- [What to work on]:
Take from the records below each line that holds "agent".

───── Dataset entries

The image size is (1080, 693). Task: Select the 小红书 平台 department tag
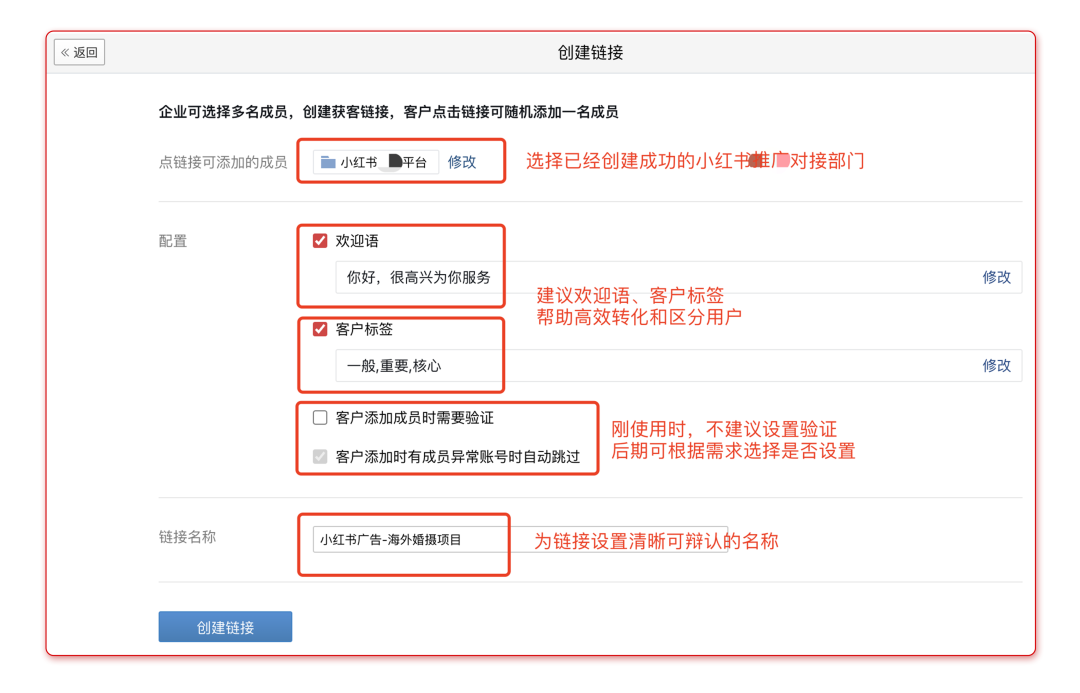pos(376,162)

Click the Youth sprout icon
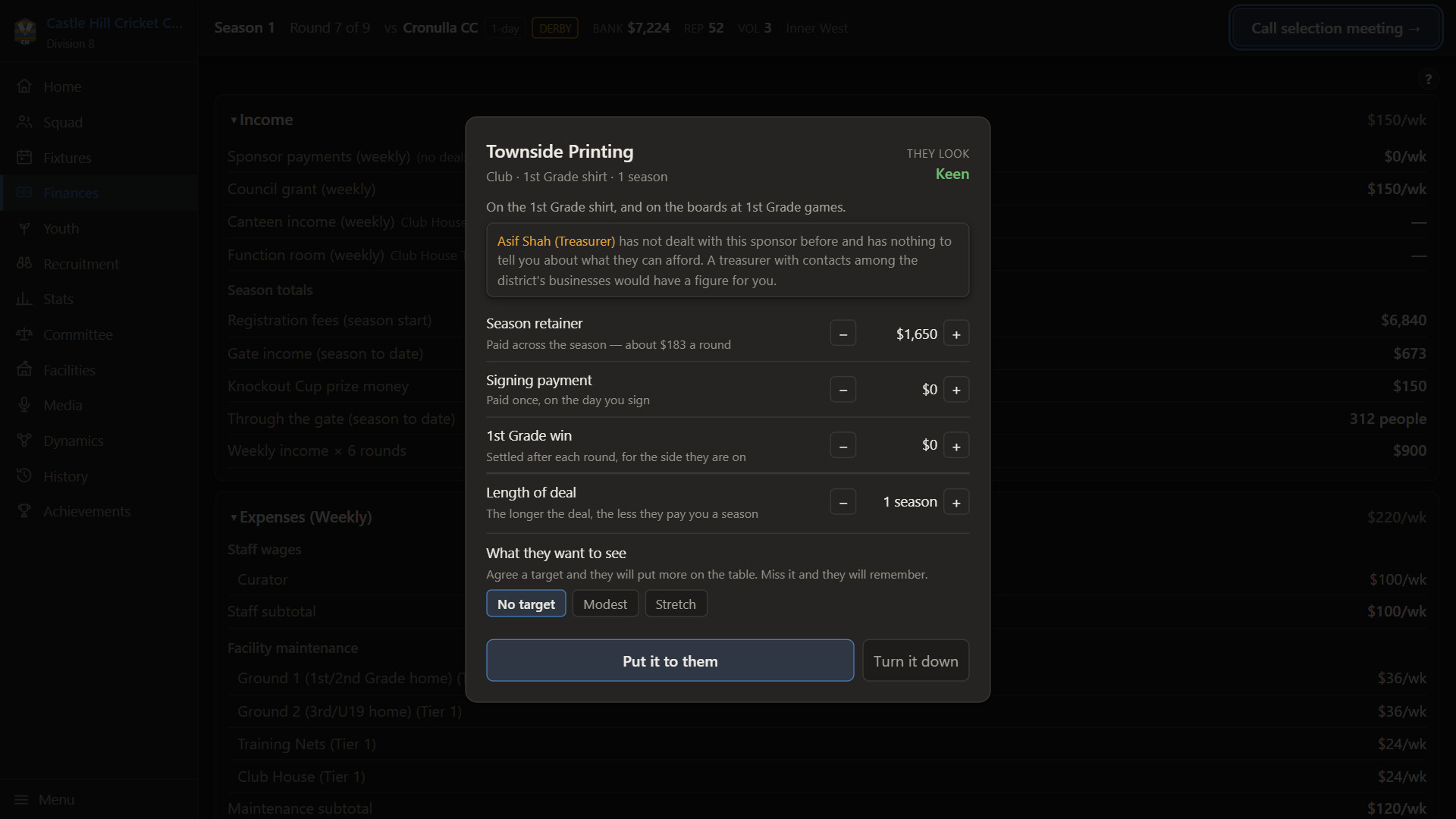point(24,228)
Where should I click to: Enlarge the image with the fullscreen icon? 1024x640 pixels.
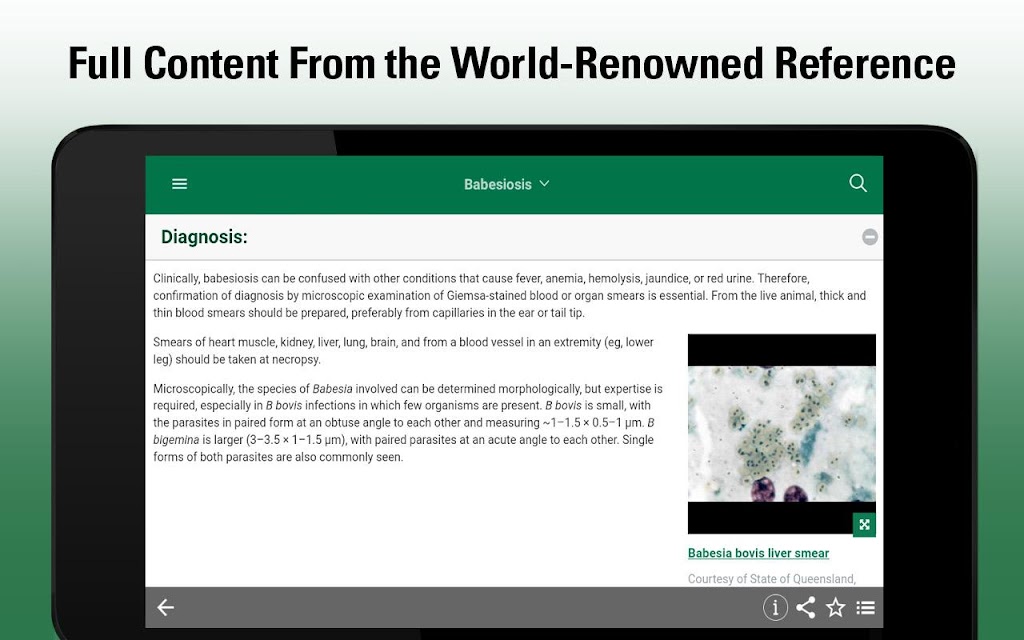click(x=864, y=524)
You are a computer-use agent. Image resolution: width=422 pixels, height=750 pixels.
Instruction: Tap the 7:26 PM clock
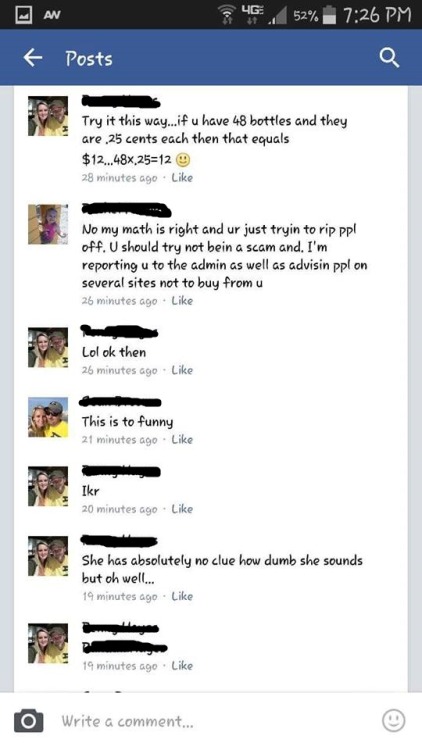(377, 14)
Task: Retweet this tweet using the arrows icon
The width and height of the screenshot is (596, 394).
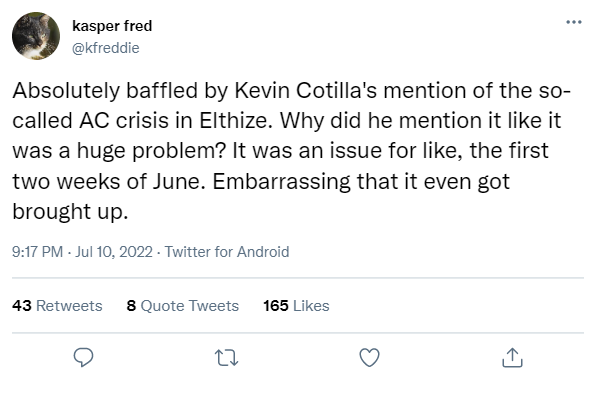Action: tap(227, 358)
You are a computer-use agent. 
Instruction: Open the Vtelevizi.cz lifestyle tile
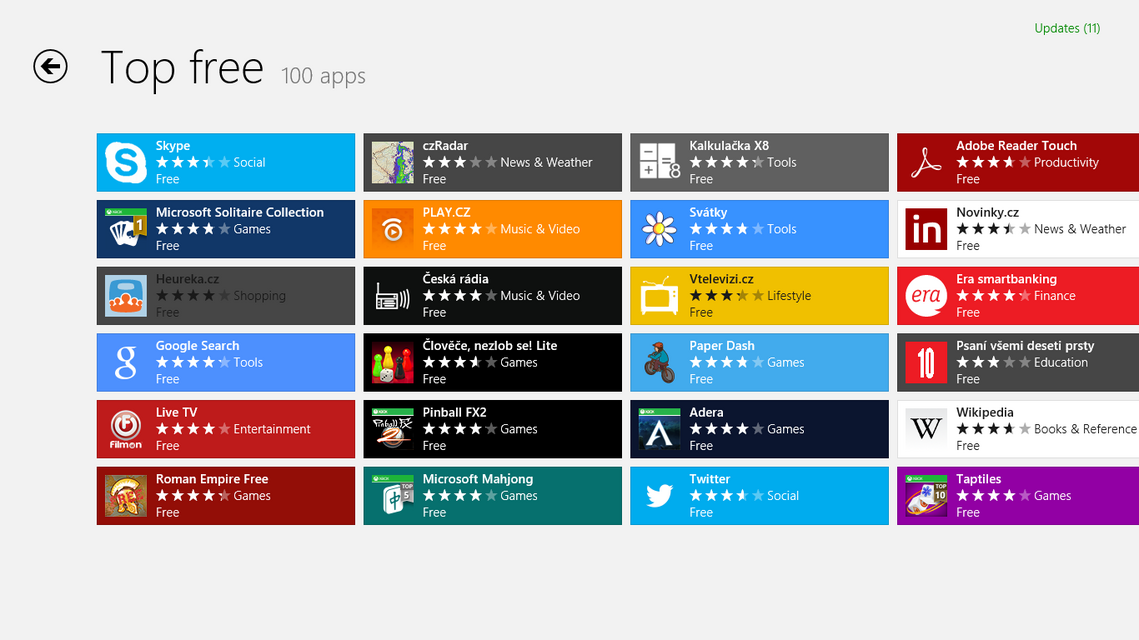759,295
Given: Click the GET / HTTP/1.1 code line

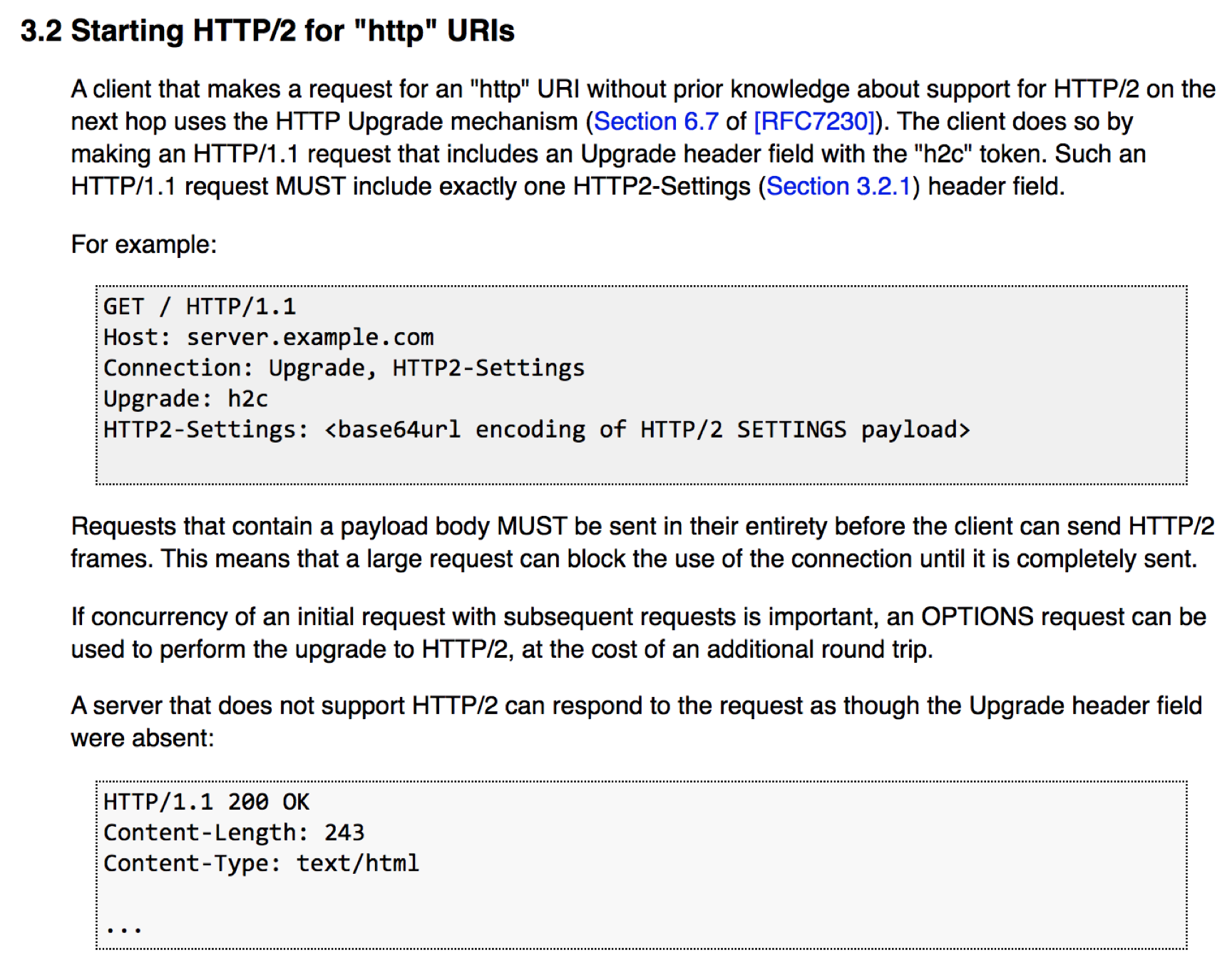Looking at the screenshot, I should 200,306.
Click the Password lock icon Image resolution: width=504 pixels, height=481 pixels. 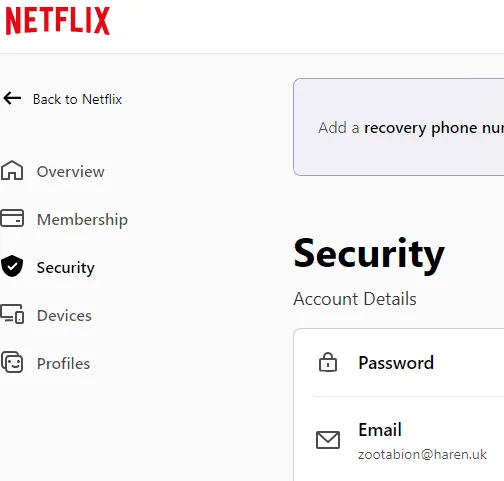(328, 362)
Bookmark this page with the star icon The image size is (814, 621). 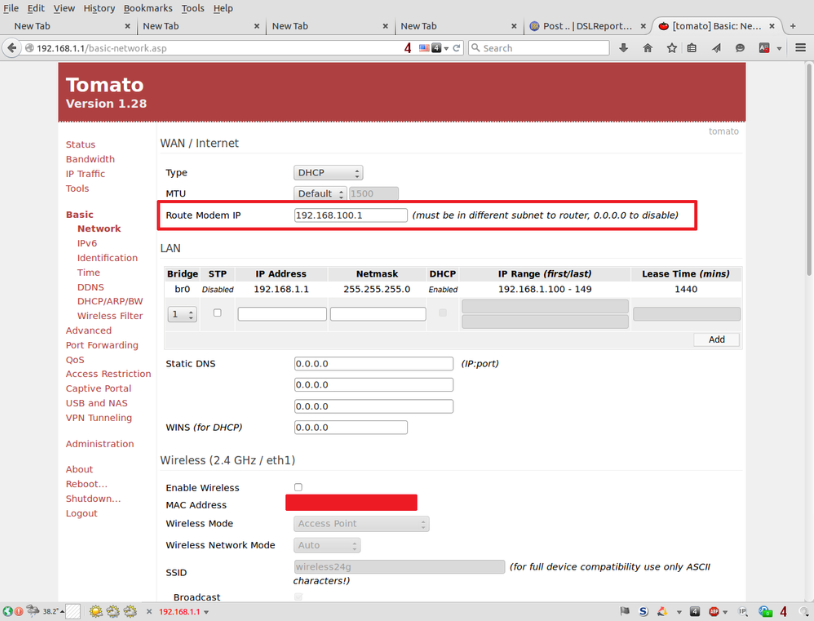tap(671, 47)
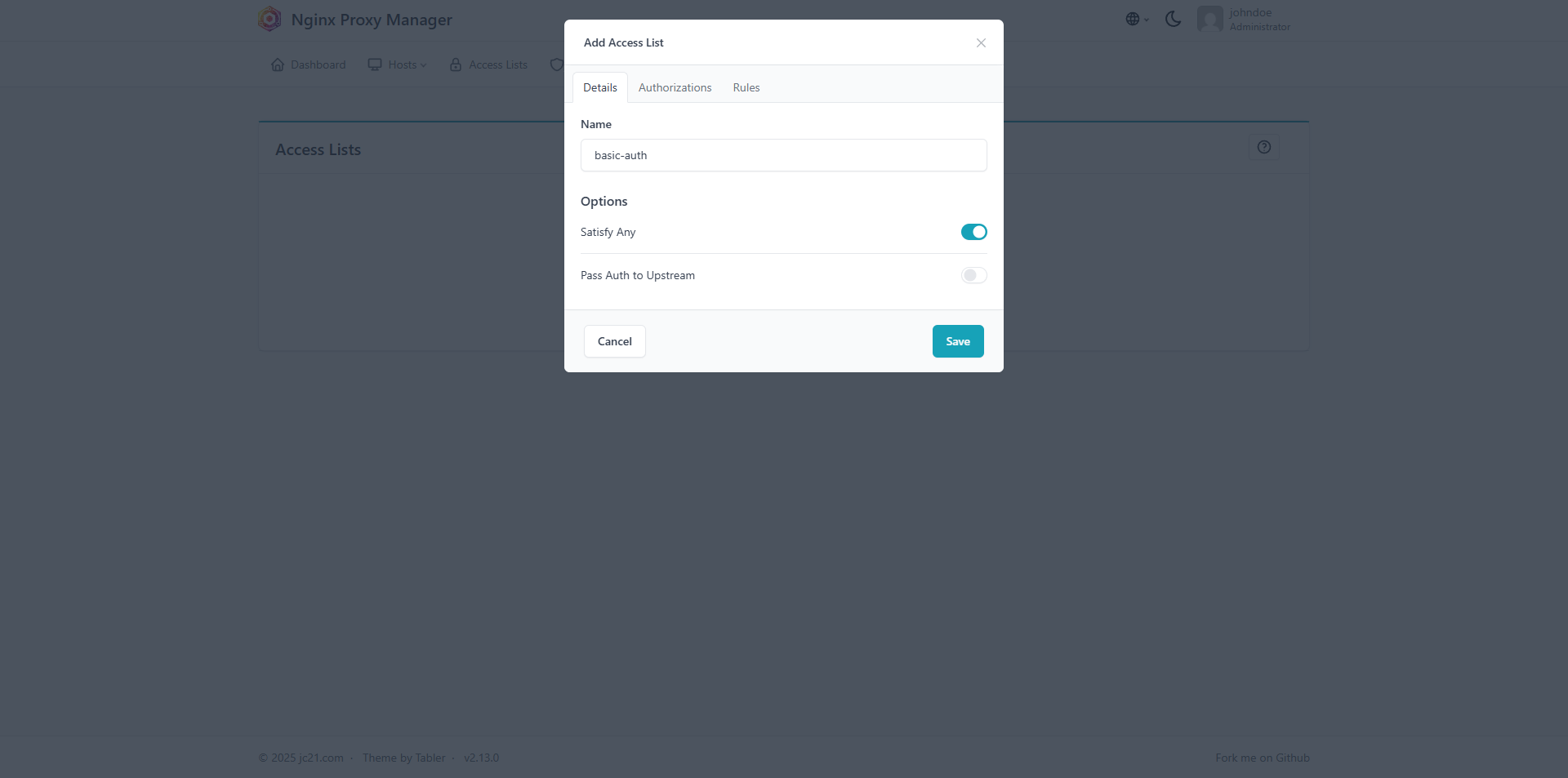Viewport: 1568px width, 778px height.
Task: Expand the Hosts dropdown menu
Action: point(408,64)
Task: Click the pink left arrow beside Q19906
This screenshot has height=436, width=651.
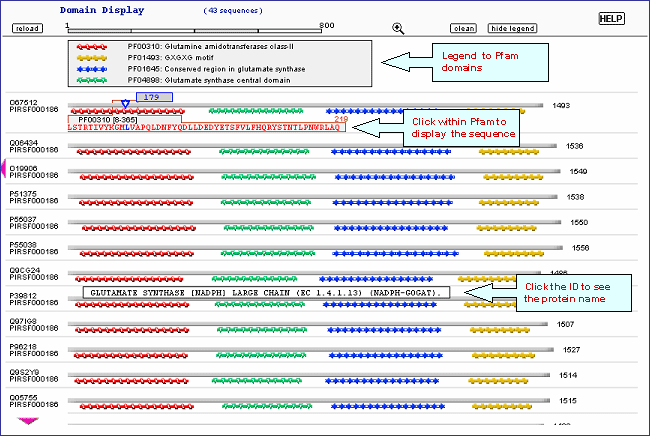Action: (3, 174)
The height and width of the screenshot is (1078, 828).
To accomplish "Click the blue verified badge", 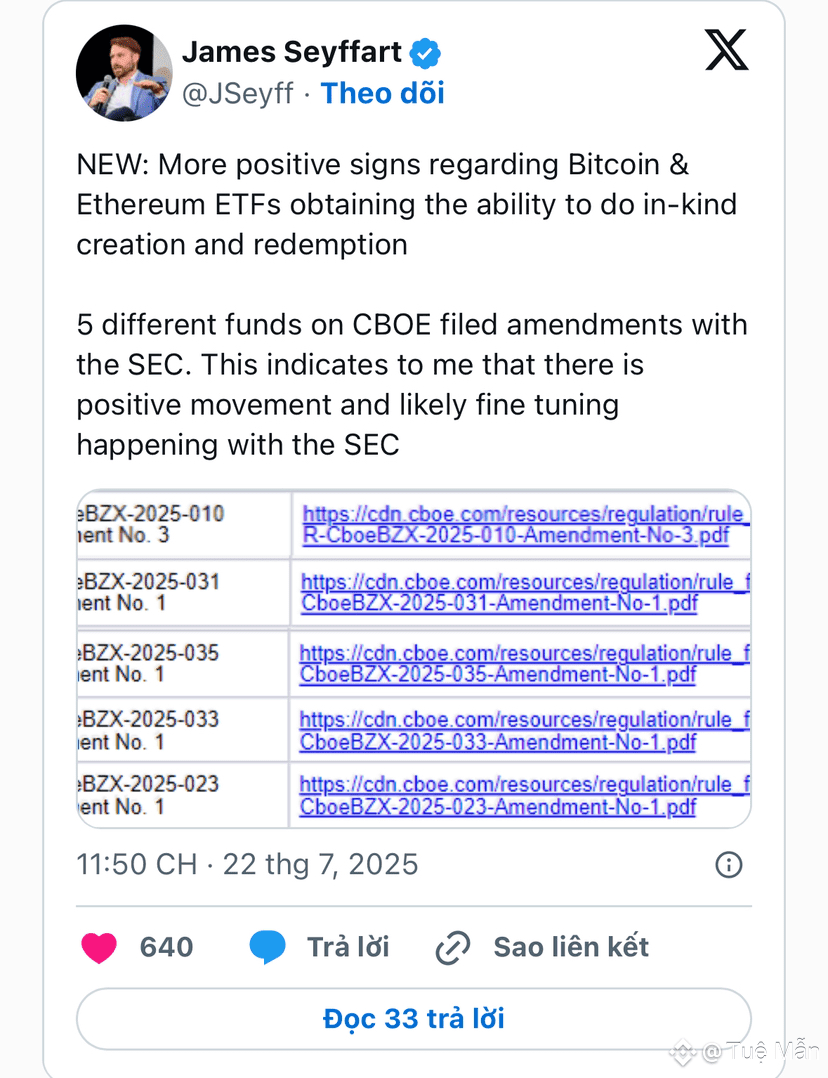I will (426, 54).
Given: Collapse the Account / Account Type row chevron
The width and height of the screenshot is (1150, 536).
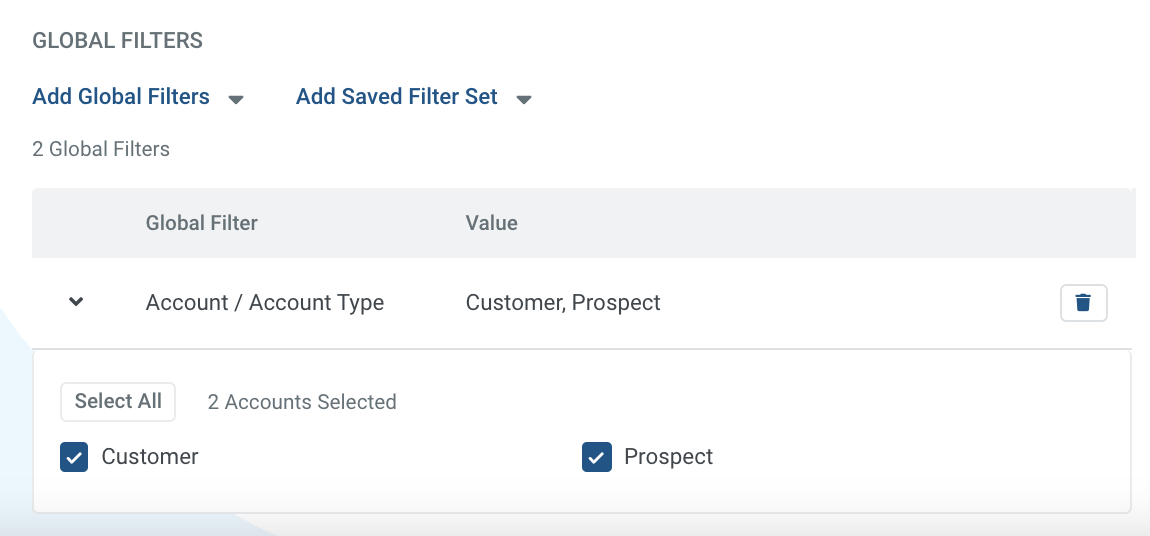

──────────

- [Answer box]:
You are a computer-use agent. Image resolution: width=422 pixels, height=750 pixels.
You are a computer-use agent. 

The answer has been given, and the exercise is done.